И вышел, закрыв за собой дверь.

И все время, пока он, внешне спокойный, хоронил ее, принимал соболезнующих и носил траур, в душе его жил нестерпимый гнев. Нестерпимый гнев и один вопрос: "За что?" Она ничего не сделала тому, она была более святой, чем святая Ольга, которая кидала людей в яму, а сверху бросала челн, ломавший и крошивший им кости… Вот возлагают венчик в знак надежды получить венец на небесах, а ей безраздельно обещали ад. За что?… Вот после панихиды гасят свечи в знак того, что "жизнь наша, пылающая, как свеча, должна угаснуть, чаще всего не догорев до конца". Но кто же думает о конце в тридцать три года? Ты, чья икона в ее изболевших, прозрачных руках? Ты мог, ты мужчина, ты за всех. А за кого она? За что?… Вот служат требу, и ее лицо повернуто к алтарю. При жизни ты не пускал ее в алтарь… За что? Она женщина. А твоя мать не была женщиной?… А теперь не пустишь в царствие небесное. За что? За то, что она богохульствовала, изнемогая от горя и от любви к человеку, от той любви, за которую погиб ты? "И в землю отыдеши…" Но не перестанешь быть "образом славы Божьей". Если уж такая слава, так к дьяволу ее…

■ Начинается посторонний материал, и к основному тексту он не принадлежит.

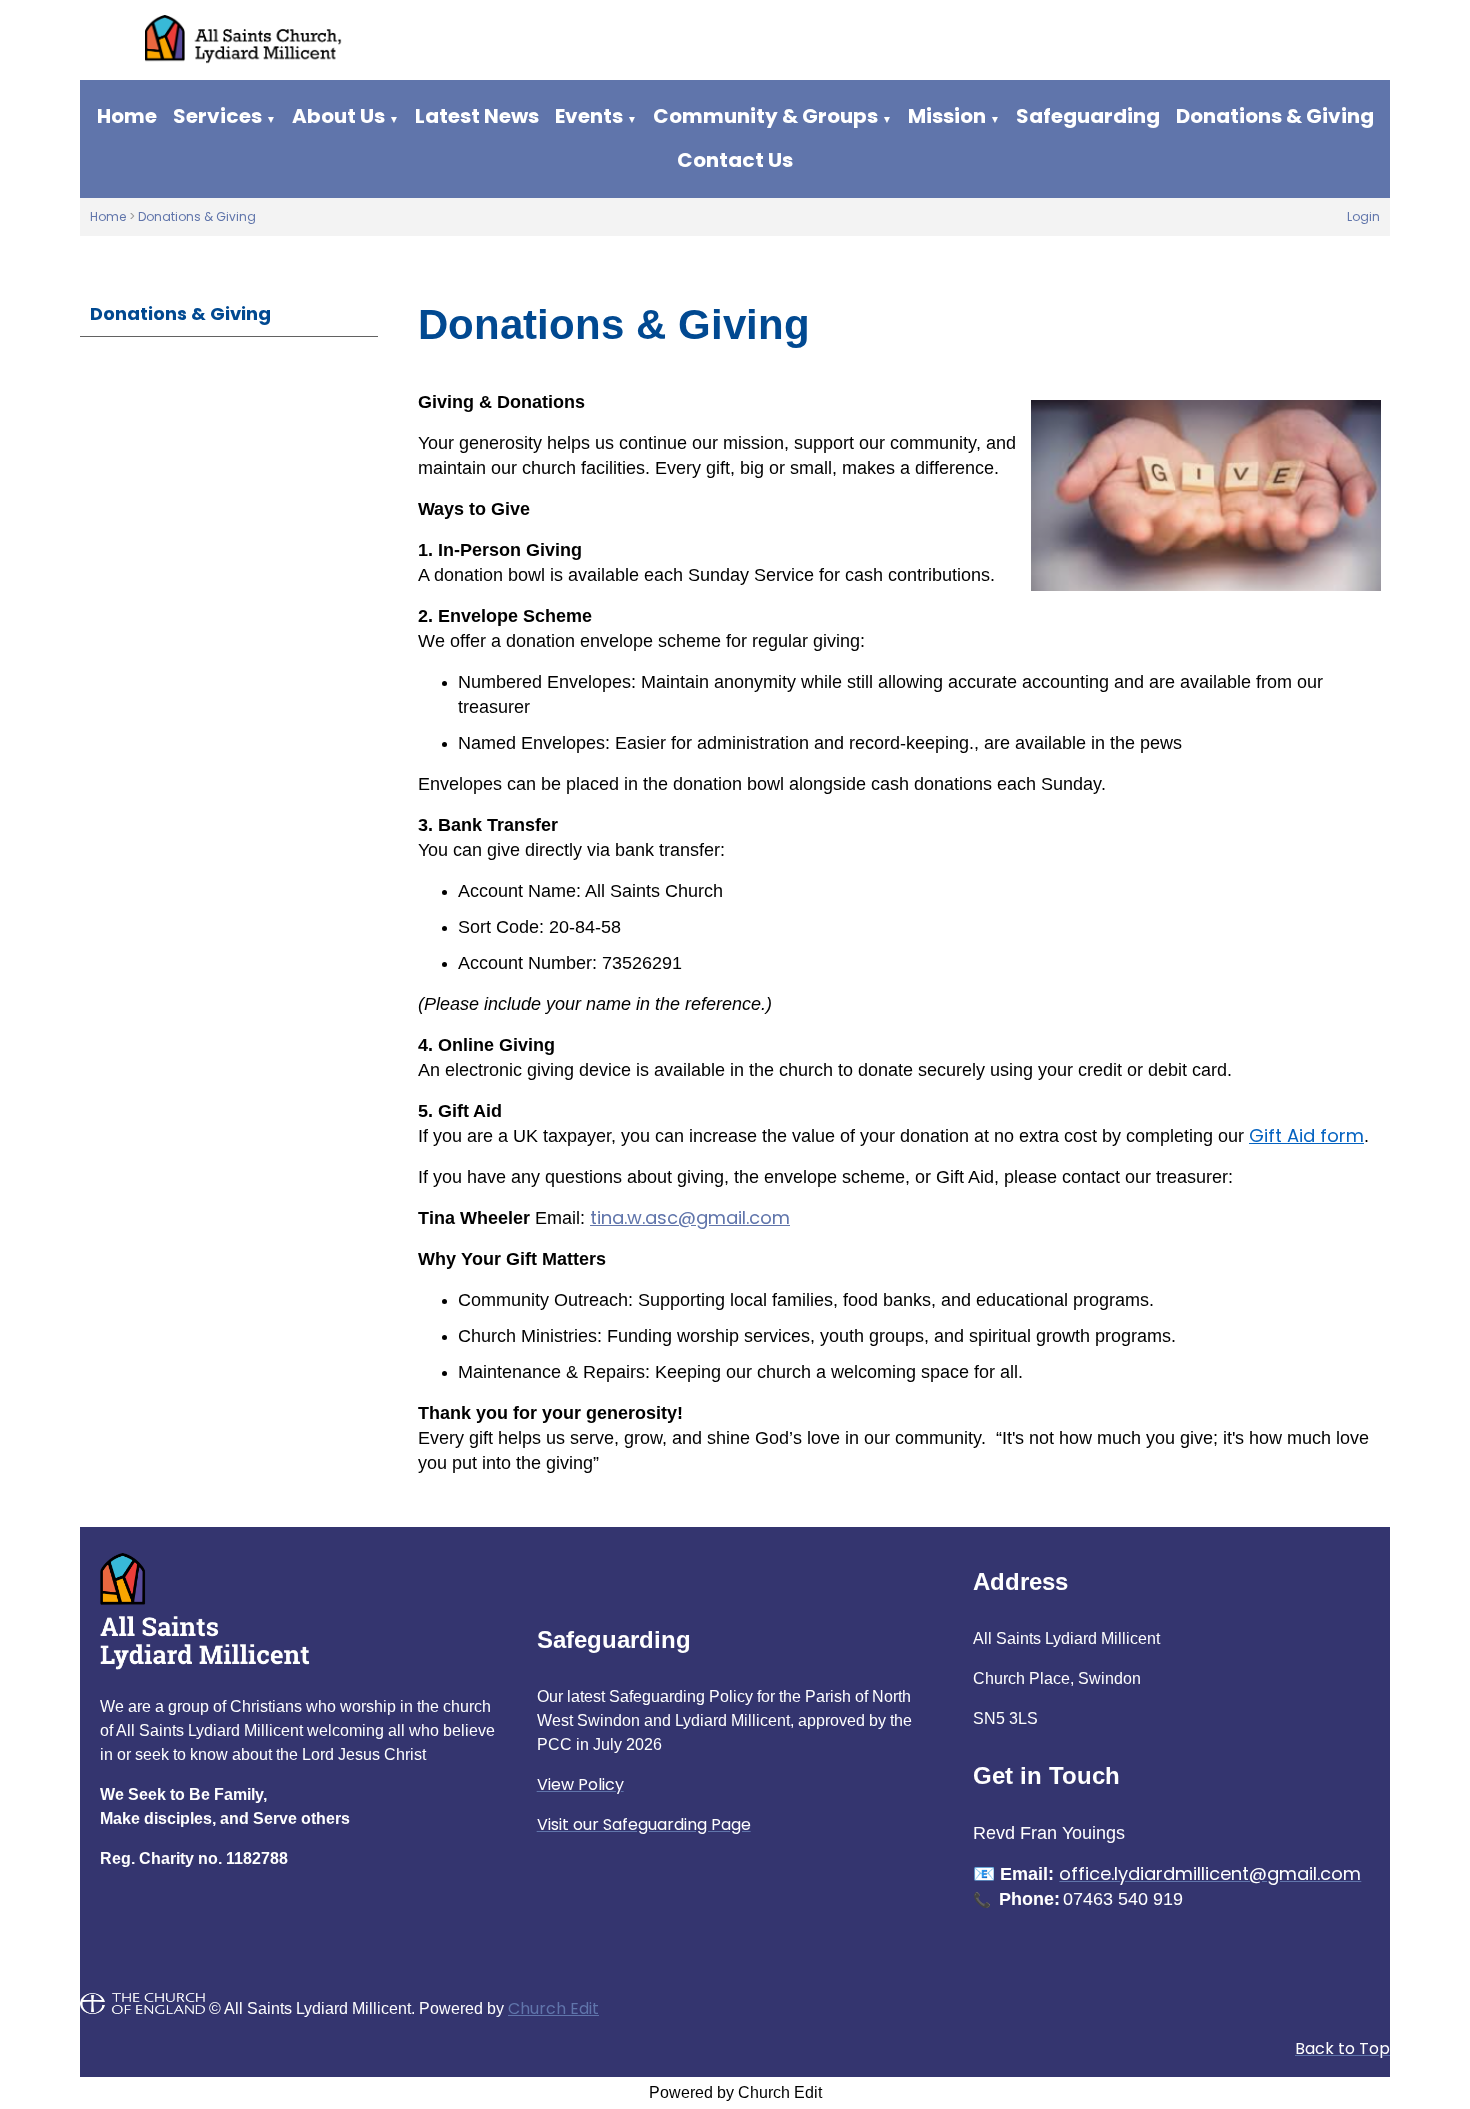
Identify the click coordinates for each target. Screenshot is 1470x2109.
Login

"Господняя земля и исполнение ее, вселенная и все живущие на ней…"

Несчастный колос! Несчастный колос под неведомым серпом. Да и разве под одним?… За что?…

И поскольку на один этот вопрос, лишь на один, только на один, не было ответа, гнев все нарастал. В ад так в ад. И иди ты с твоей хваленой милостью, если ты не мог смилостивиться над одной, одной-единой твоей овечкой. Не над волком, а над овечкой. Может ведь быть так, что и овечка, спасаясь, попробует укусить? Так волкам позволено кусать множество раз, а она попробовала один раз – и ее за это косой по горлу.

…Молельня била закрыта, священник изгнан в Милое, в старую церковь-крепость, самую неуютную и сырую из всех церквей, какие были и его владениях. Вскоре туда же последовали и попы из Вежи, Святого и Витахмо.

– Буду платить вам вдвое, лишь бы духом вашим не пахло ближе, чем за двадцать верст.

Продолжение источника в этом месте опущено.